**Aim of the task**.
Nothing but the lines from the one containing "Task: Click the" through the last line of the data below should be returned, each exactly as it stands, pictures excluded.

**Dataset**.
------------------------------
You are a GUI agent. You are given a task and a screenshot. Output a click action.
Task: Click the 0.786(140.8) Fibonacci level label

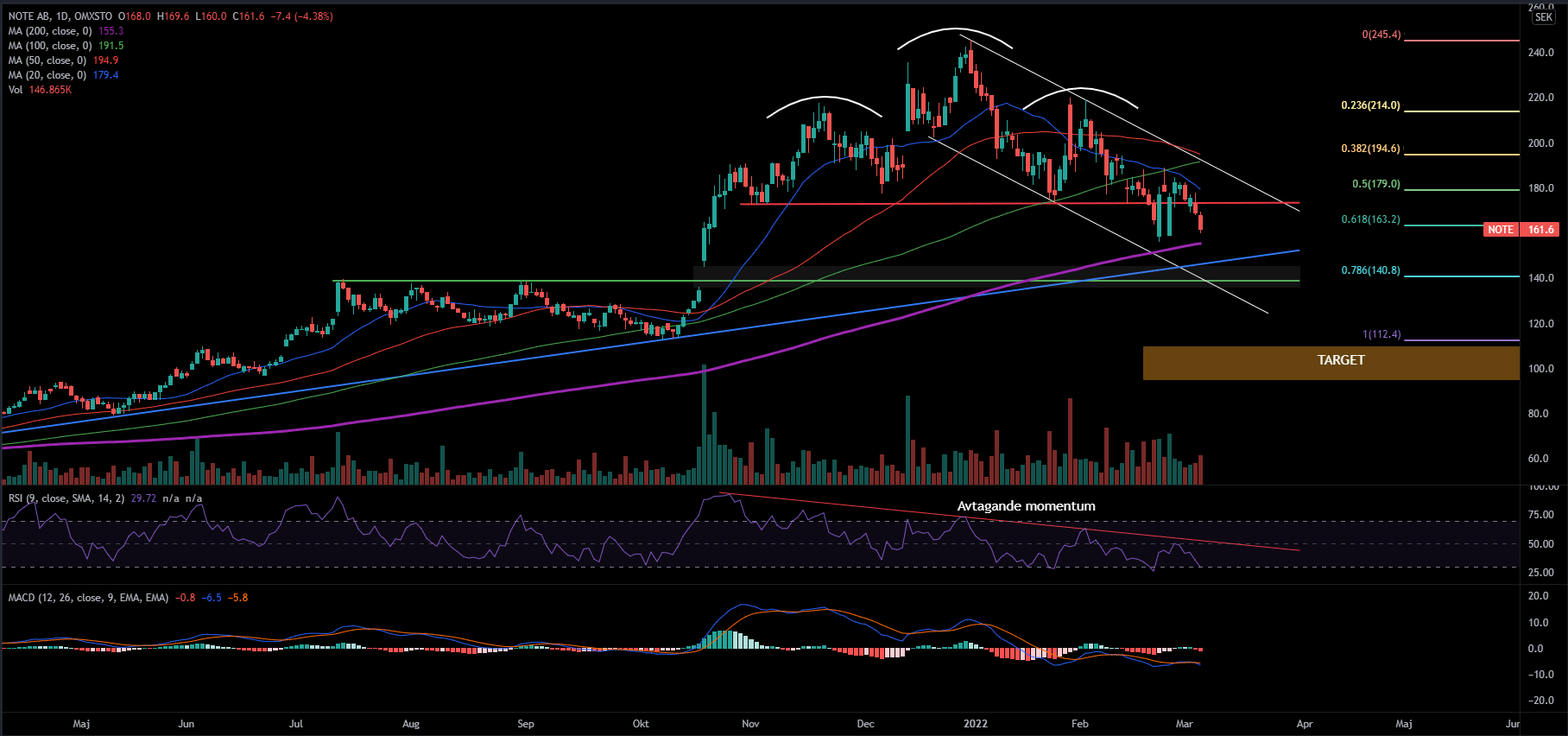tap(1370, 270)
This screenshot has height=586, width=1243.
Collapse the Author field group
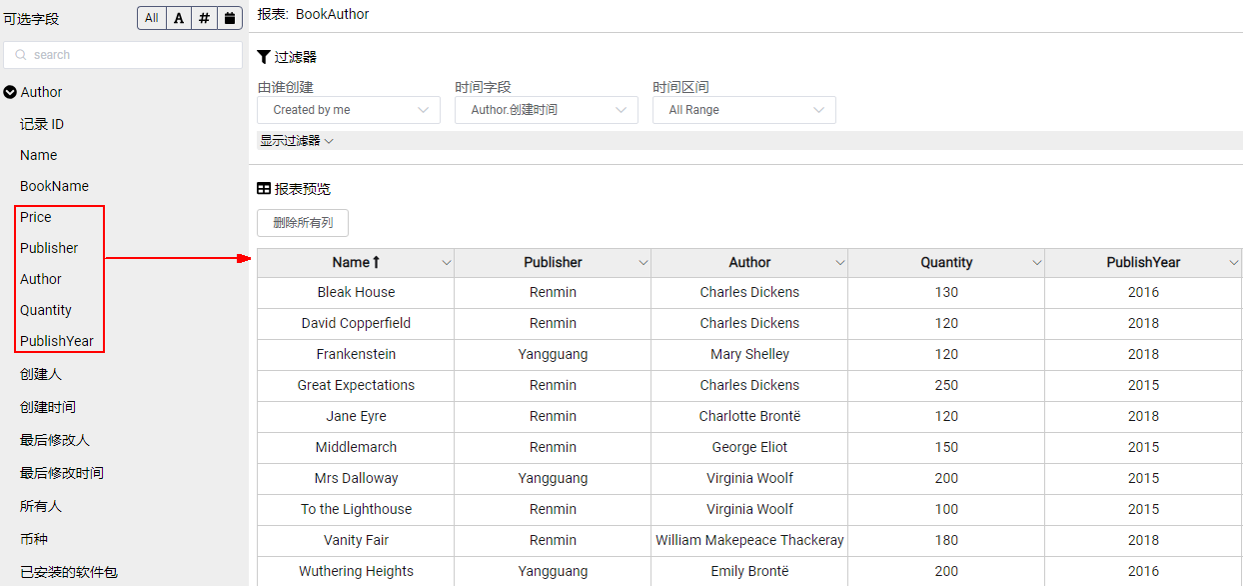pyautogui.click(x=10, y=92)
------------------------------
**Written answer**.
Task: Click the 0.786(140.8) Fibonacci level label

tap(1370, 270)
This screenshot has height=586, width=1243.
Collapse the Author field group
pyautogui.click(x=10, y=92)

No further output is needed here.